Ansel se frotó los ojos.
—Llevo aquí desde entonces, entrenando hasta el día en que sea lo bastante fuerte y rápida para volver a Briarcliff y recuperar lo que es mío. Algún día entraré en el castillo del rey supremo y me vengaré de lo que le hizo a mi familia. Porque esta espada es cuanto me queda de ellos.
Celaena no se dio cuenta de que estaba llorando hasta que intentó respirar.
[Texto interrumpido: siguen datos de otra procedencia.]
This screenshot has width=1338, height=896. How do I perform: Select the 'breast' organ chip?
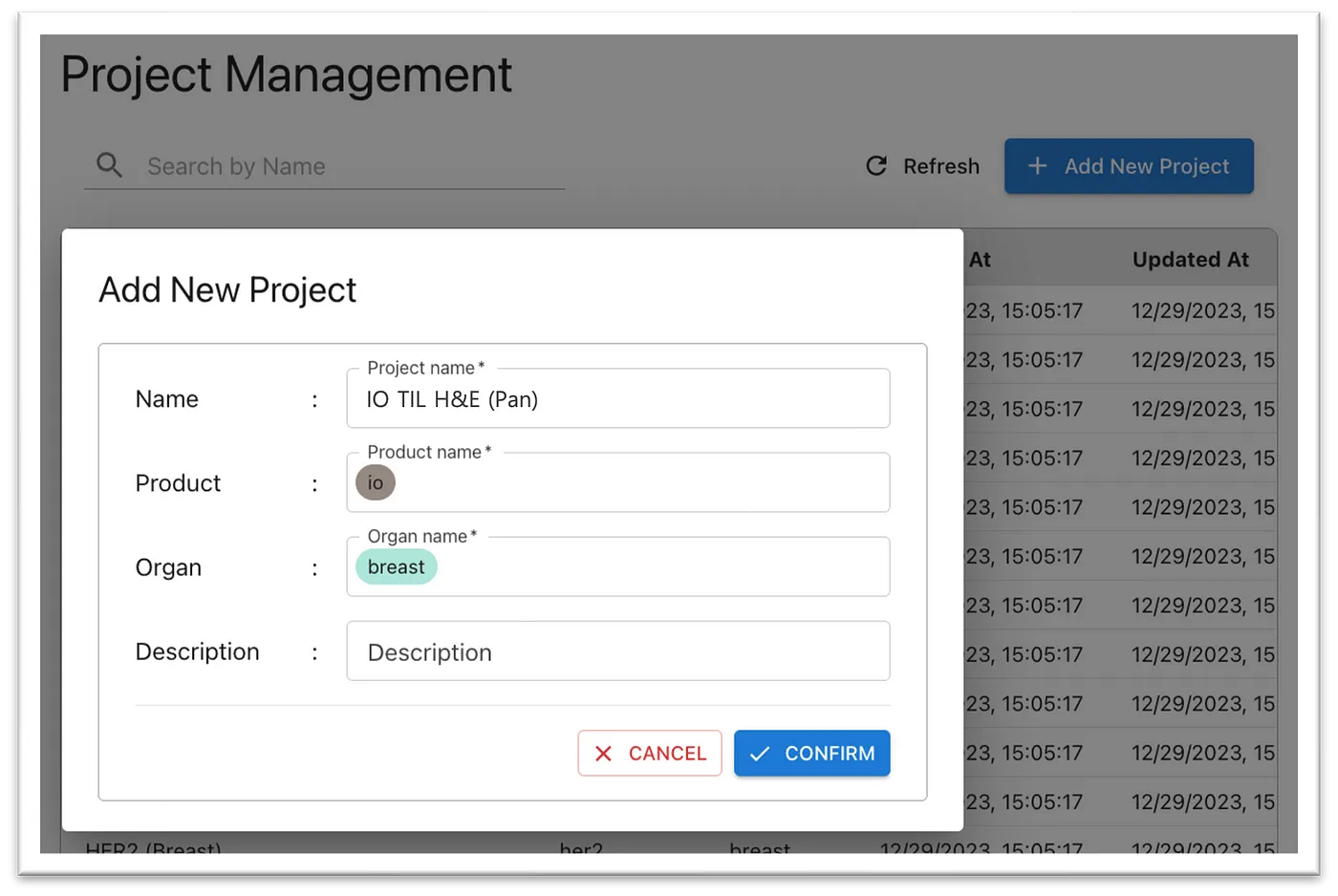pos(396,566)
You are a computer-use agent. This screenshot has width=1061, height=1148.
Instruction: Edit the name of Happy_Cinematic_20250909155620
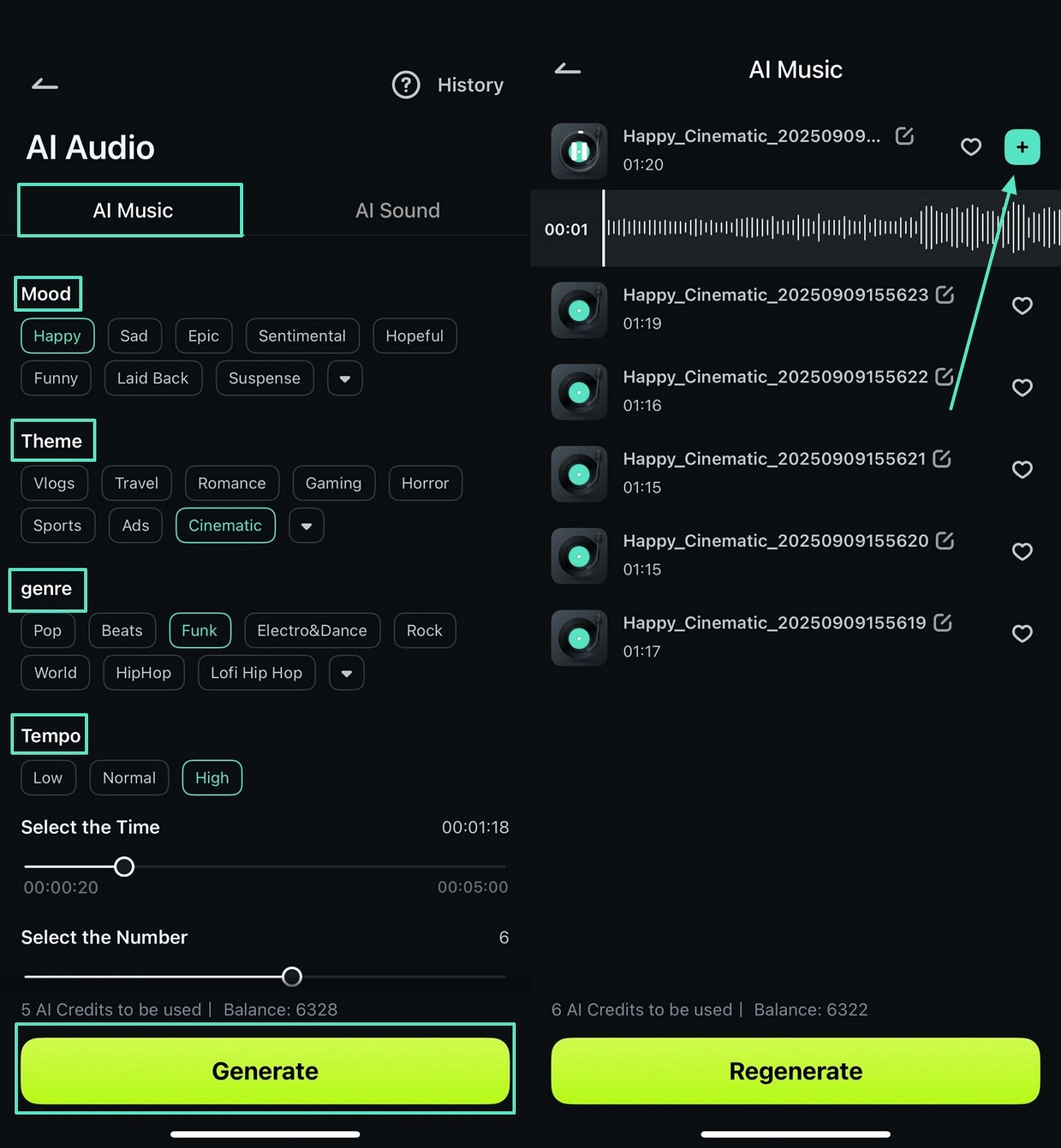pos(944,540)

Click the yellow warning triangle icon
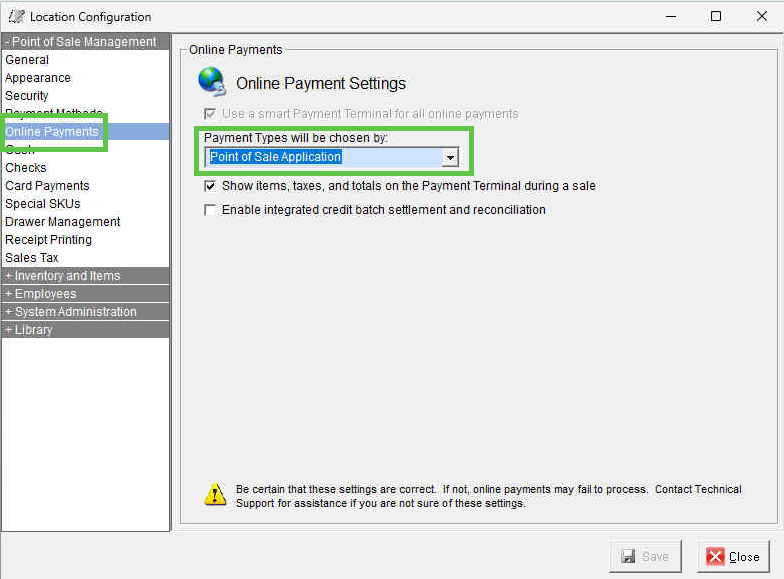(215, 493)
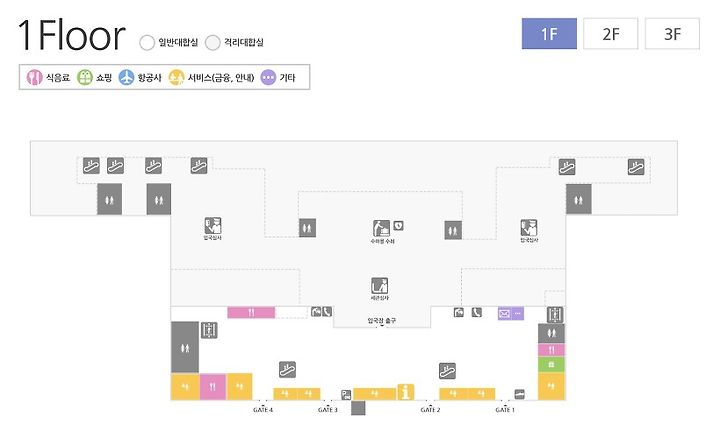Switch to the 3F floor tab
This screenshot has width=720, height=424.
coord(672,34)
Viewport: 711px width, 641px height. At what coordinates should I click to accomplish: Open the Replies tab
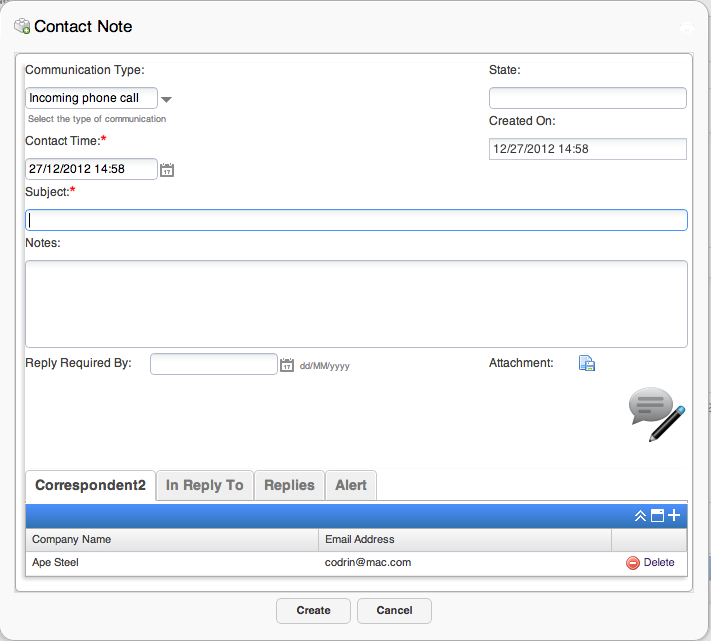click(289, 486)
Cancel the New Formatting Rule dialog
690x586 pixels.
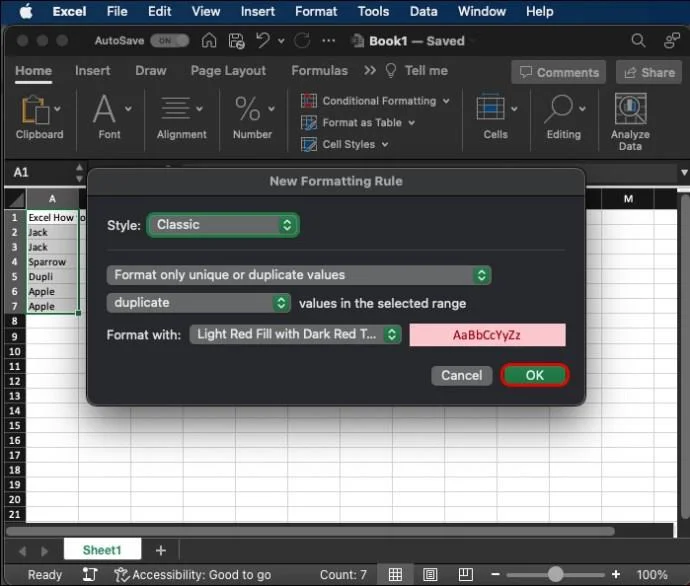point(461,376)
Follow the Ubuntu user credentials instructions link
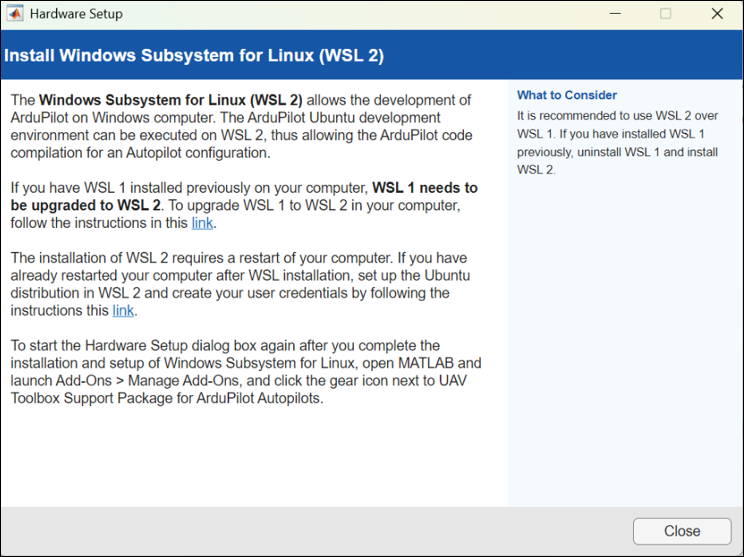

Acompañarla en el sentimiento le parecía banal. Sabía el dolor que inspira esa clase de pérdidas y que las palabras no sirven de nada.
Ansel se volvió a mirarla despacio, con los ojos bañados en plata. Acarició la mejilla de Celaena, allí donde habían estado las magulladuras.
—¿Qué puede llevar a un hombre a hacer algo tan monstruoso? ¿Cómo lo justifican?
—Algún día les haremos pagar por ello —Celaena cogió con fuerza la mano de Ansel. Ella se la apretó a su vez—. Nos aseguraremos de que paguen por lo que han hecho.
—Sí —Ansel devolvió la mirada a las estrellas—. Ya lo creo que sí.